The influence of Operation Cronos continues to hinder the LockBit ransomware group’s operations and the gang begun posting faux sufferer claims to its leak website.
Nearly 80% of sufferer entries that seem on the group’s new information leak website post-Operation Cronos are illegitimate claims, in line with a brand new report by Development Micro, a Japanese cybersecurity agency that took half within the regulation enforcement operation that took down Lockbit’s infrastructure on February 19, 2024.
Over two-thirds of the listed victims (68%) have been reuploads from assaults that occurred earlier than Operation Cronos and 10% have been victims of different ransomware teams – specifically ALPHV/BlackCat and RansomHub.
Development Micro additionally discovered that 7% of the post-Operation Cronos uploads had rapidly been eliminated.
“14 victims have been nonetheless not revealed and we didn’t discover any public information apart from the posts on the LockBit website that declare to confirm the precise assault dates,” added the report.
Based mostly on this evaluation, Development Micro assessed that LockBit is attempting to control its new leak website by populating it with faux sufferer information and giving it an look of normalcy, as if the group was totally again and operating.
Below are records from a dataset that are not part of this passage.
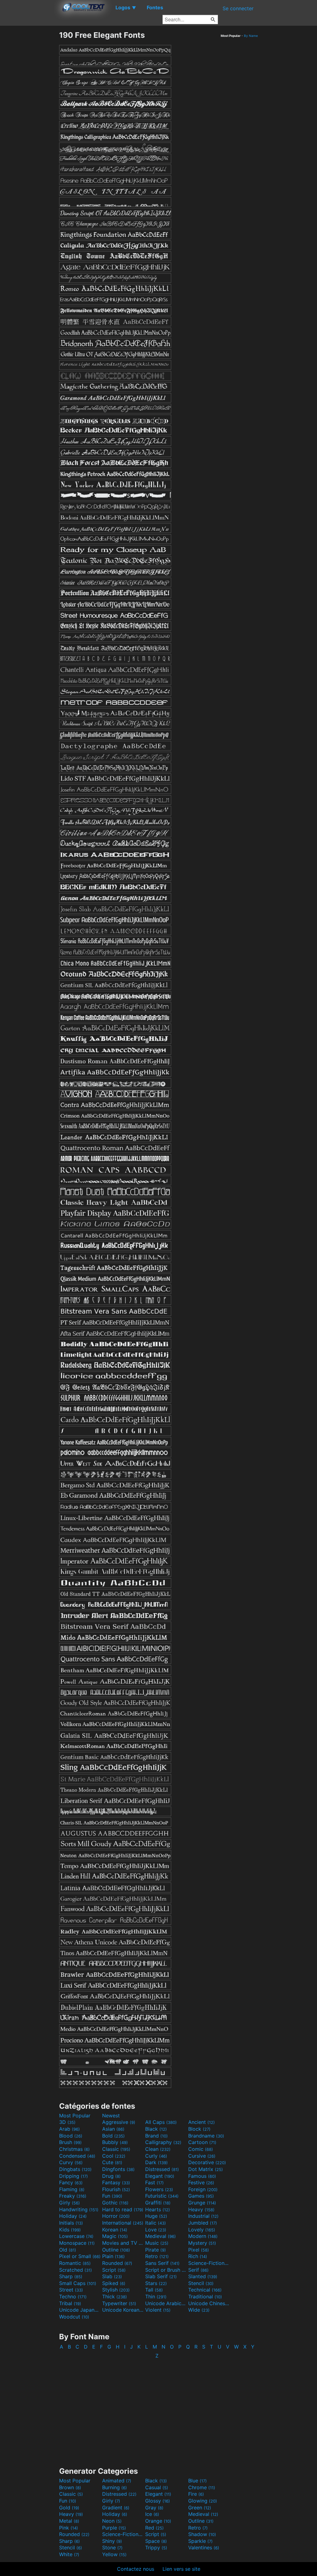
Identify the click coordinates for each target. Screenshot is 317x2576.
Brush (70, 2142)
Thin (156, 2296)
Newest (111, 2115)
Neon (112, 2521)
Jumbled (202, 2223)
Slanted (202, 2276)
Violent (158, 2310)
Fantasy (116, 2182)
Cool (113, 2156)
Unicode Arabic (166, 2303)
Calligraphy (163, 2142)
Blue (197, 2480)
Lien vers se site (181, 2569)
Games (201, 2196)
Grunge (202, 2203)
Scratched (75, 2270)
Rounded (117, 2263)
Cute (112, 2162)
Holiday (73, 2216)
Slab (112, 2276)
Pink (68, 2528)
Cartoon (202, 2142)
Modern (203, 2236)
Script (114, 2270)
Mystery (202, 2243)
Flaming (72, 2189)
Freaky (72, 2196)
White (69, 2554)
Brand (156, 2136)
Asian (113, 2129)
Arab (69, 2129)
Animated (116, 2480)
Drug (111, 2176)
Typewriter (119, 2303)
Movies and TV (123, 2243)
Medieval (160, 2236)
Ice (152, 2514)
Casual (156, 2487)
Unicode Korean (123, 2310)
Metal (69, 2521)
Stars (156, 2283)
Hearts (157, 2209)
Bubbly (115, 2142)
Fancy (71, 2182)
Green (199, 2507)
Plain (113, 2256)
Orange (158, 2521)
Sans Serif (162, 2263)
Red (154, 2528)
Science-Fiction (209, 2263)
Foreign (203, 2189)
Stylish (116, 2290)
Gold (69, 2507)
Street (71, 2290)
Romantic (75, 2263)
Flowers (159, 2189)
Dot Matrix (205, 2169)
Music (156, 2243)
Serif (198, 2270)
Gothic (115, 2203)
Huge (156, 2216)
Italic (155, 2223)
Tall (154, 2290)
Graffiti (158, 2203)
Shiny (112, 2541)
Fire (196, 2494)
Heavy (201, 2209)
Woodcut (74, 2317)
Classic (116, 2149)
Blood (70, 2136)
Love (155, 2229)
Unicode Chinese (209, 2303)
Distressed (162, 2169)
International (122, 2223)
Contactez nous (135, 2569)
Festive (201, 2182)
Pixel (198, 2250)
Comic (200, 2149)
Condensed (77, 2156)
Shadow (202, 2534)
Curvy (71, 2162)
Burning (114, 2487)
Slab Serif (161, 2276)
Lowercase (76, 2236)
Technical (205, 2290)
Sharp (70, 2276)
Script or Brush (166, 2270)
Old (67, 2250)
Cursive (201, 2156)
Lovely (201, 2229)
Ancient (201, 2122)
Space (156, 2541)
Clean (158, 2149)
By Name (251, 35)
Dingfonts (118, 2169)
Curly (156, 2156)
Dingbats (75, 2169)
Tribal (70, 2303)
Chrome (201, 2487)
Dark (156, 2162)
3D (67, 2122)
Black (156, 2129)
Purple (114, 2528)
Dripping (73, 2176)
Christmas (74, 2149)
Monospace (77, 2243)
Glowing (202, 2501)
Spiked (113, 2283)
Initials (71, 2223)
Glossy (157, 2501)
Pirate (155, 2250)
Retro (157, 2256)
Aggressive (118, 2122)
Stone (112, 2547)
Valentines (203, 2547)
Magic (115, 2236)
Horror (116, 2216)
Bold (113, 2136)
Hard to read (122, 2209)
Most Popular (74, 2115)
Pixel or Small (80, 2256)
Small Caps (77, 2283)
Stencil (201, 2283)
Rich (197, 2256)
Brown (70, 2487)
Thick (114, 2296)
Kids (70, 2229)
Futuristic (162, 2196)
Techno (73, 2296)
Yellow (114, 2554)
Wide (199, 2310)
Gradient (115, 2507)
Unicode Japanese (80, 2310)
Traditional (205, 2296)
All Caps (161, 2122)
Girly (69, 2203)
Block (199, 2129)
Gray (154, 2507)
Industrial (203, 2216)
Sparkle (200, 2541)
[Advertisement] (29, 123)
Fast (154, 2182)
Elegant (159, 2176)
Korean (114, 2229)
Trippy (156, 2547)
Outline (116, 2250)
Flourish (116, 2189)
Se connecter (238, 8)
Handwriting (78, 2209)
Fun (112, 2196)
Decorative (207, 2162)
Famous (202, 2176)
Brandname (206, 2136)
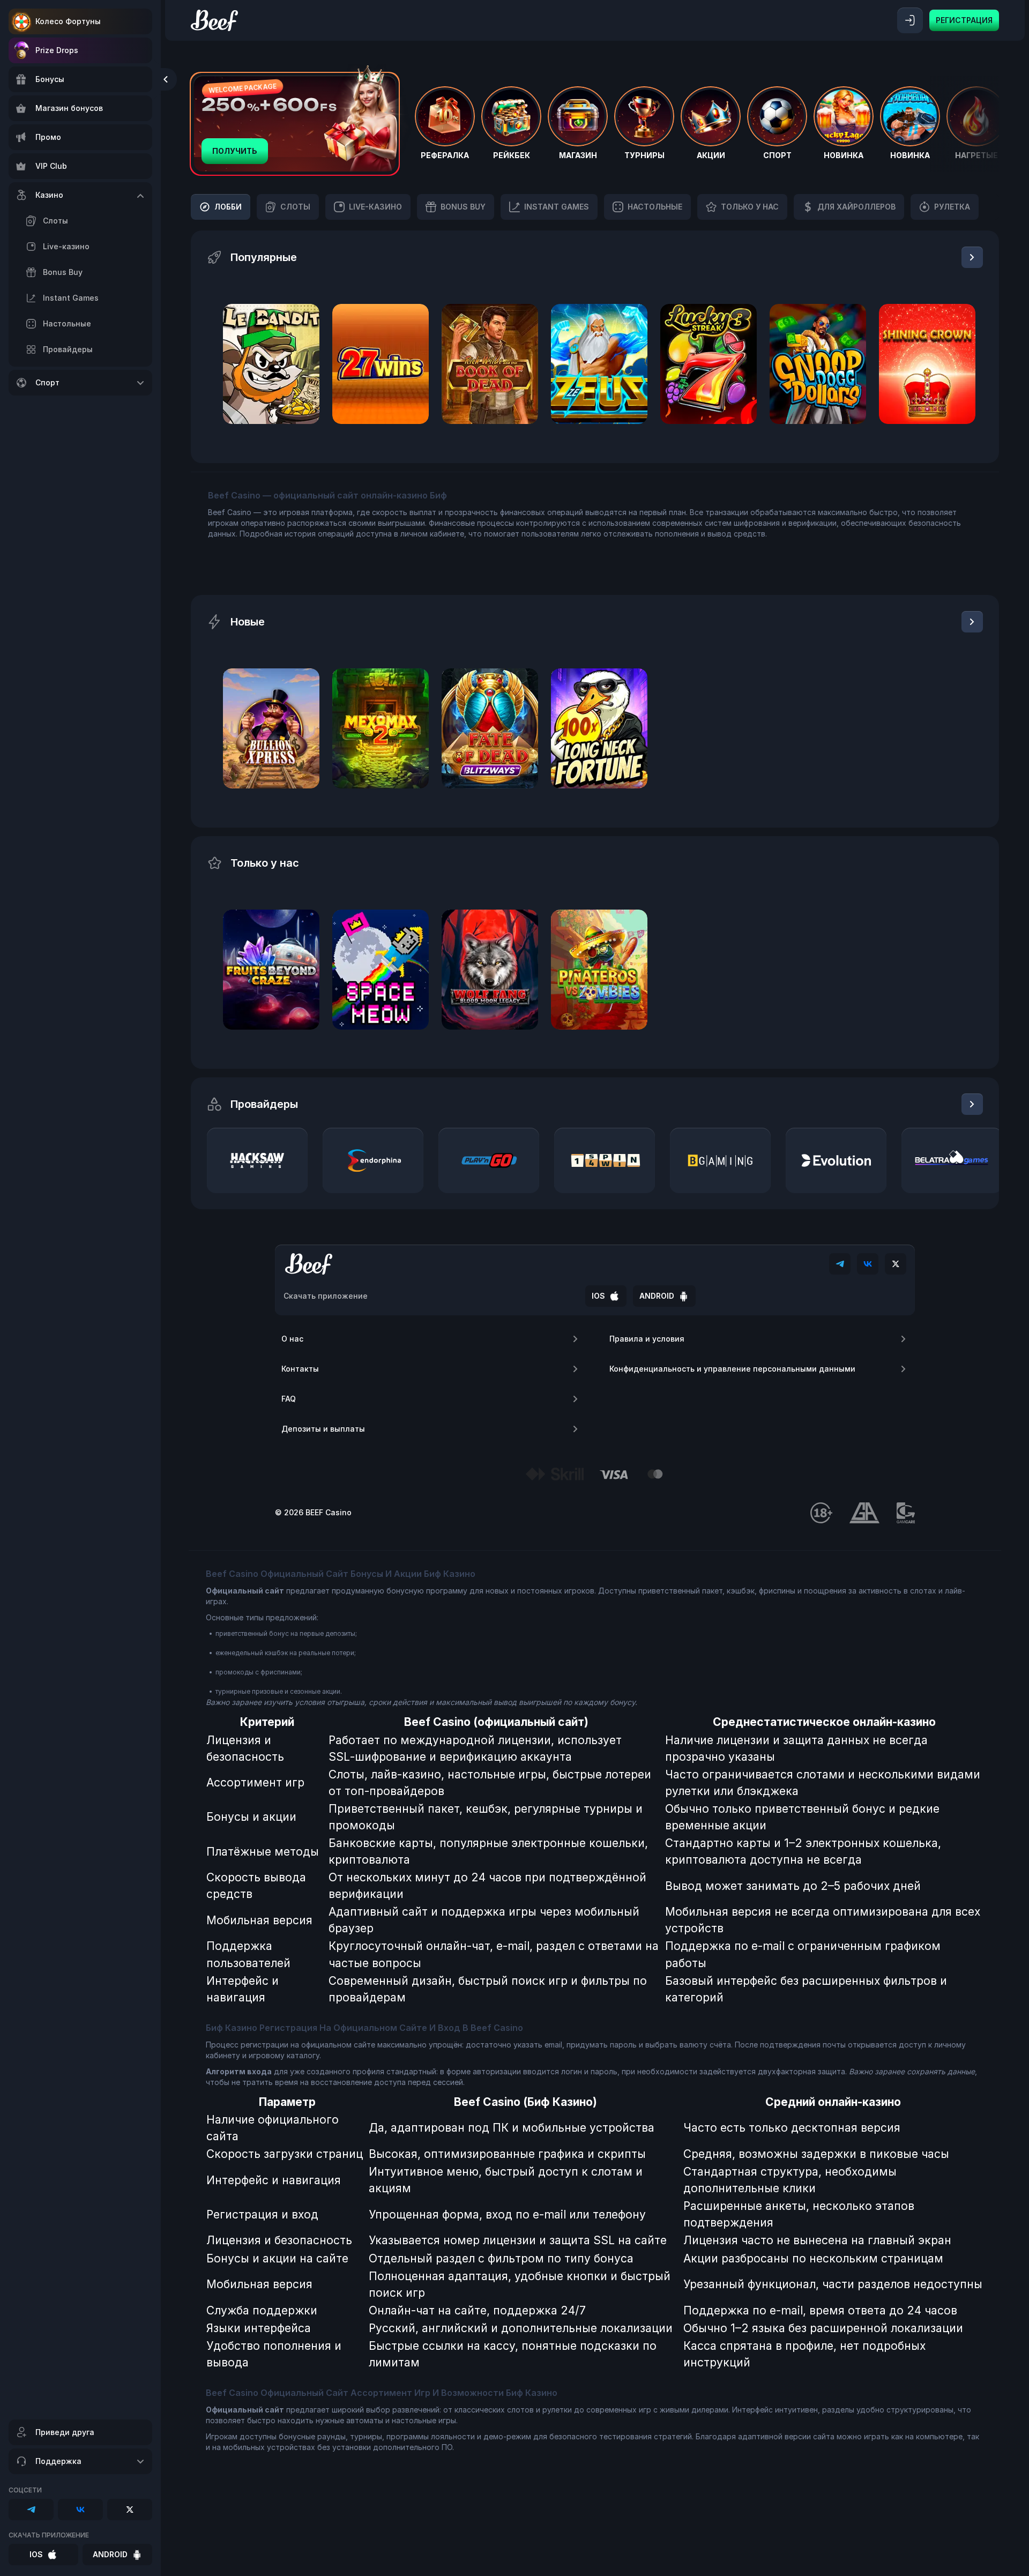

Different suspicious behaviors, resembling eradicating sufferer names earlier than the tip of the countdown timer and importing victims in batches, additionally help this speculation.
Learn extra: What You Have to Find out about Operation Cronos
Affect of Operation Cronos on LockBit’s Associates
As a part of Operation Cronos, Development Micro revealed that, earlier than the takedown, the LockBit admins have been engaged on a brand new, platform-agnostic ransomware construct that researchers known as LockBit-NG-Dev (NG stands for ‘subsequent technology’).
Learn extra: Who Are the LockBit Admins?
Nevertheless, the takedown has probably put any such improvement initiatives on maintain, as LockBit needed to give attention to restoring its infrastructure.
Whereas LockBit’s kingpin (aka LockbitSupp) promised to return rapidly, the group associates’ means to launch new assaults appears severely hampered.
The Development Micro report reveals a transparent drop within the variety of precise infections related to LockBit ransomware following Operation Cronos, with just one small assault cluster noticed within the three weeks following the disruption.
On cybercrime boards, customers claiming to be LockBit associates complained about disruptions to the group’s infrastructure even earlier than the operation was publicly introduced.
“An actor utilizing the deal with ‘Desconocido’ complained that three ongoing campaigns have been affected by the disruption,” the Development Micro report states.